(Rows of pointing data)
══════════
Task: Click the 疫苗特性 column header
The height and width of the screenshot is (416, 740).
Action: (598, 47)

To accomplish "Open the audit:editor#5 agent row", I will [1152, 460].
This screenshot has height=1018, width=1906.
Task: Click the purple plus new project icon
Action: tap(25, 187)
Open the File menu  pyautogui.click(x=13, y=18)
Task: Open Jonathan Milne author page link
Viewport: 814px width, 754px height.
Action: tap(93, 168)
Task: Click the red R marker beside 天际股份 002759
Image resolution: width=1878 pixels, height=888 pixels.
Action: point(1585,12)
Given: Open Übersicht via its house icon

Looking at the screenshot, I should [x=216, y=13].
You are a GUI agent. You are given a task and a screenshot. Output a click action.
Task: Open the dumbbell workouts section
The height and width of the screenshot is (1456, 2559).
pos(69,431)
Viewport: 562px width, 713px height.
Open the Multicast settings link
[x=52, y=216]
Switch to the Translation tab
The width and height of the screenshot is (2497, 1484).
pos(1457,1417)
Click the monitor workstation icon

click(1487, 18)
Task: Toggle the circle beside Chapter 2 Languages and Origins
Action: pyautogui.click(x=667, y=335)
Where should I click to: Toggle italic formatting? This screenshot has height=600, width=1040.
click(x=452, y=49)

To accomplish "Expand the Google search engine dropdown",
══════════
Task objective
Copy every item above word for word, keeping each line as it appears.

Expected answer
Task: Click the 疫苗特性 column header
The height and width of the screenshot is (416, 740).
Action: (598, 47)

To accomplish "Open the audit:editor#5 agent row", I will [1152, 460].
This screenshot has height=1018, width=1906.
Task: Click the purple plus new project icon
Action: tap(25, 187)
Open the File menu  pyautogui.click(x=13, y=18)
Task: Open Jonathan Milne author page link
Viewport: 814px width, 754px height.
Action: tap(93, 168)
Task: Click the red R marker beside 天际股份 002759
Image resolution: width=1878 pixels, height=888 pixels.
Action: point(1585,12)
Given: Open Übersicht via its house icon

Looking at the screenshot, I should [x=216, y=13].
You are a GUI agent. You are given a task and a screenshot. Output a click action.
Task: Open the dumbbell workouts section
The height and width of the screenshot is (1456, 2559).
pos(69,431)
Viewport: 562px width, 713px height.
Open the Multicast settings link
[x=52, y=216]
Switch to the Translation tab
The width and height of the screenshot is (2497, 1484).
pos(1457,1417)
Click the monitor workstation icon

click(1487, 18)
Task: Toggle the circle beside Chapter 2 Languages and Origins
Action: pyautogui.click(x=667, y=335)
Where should I click to: Toggle italic formatting? This screenshot has height=600, width=1040.
click(x=452, y=49)

To accomplish "Expand the Google search engine dropdown",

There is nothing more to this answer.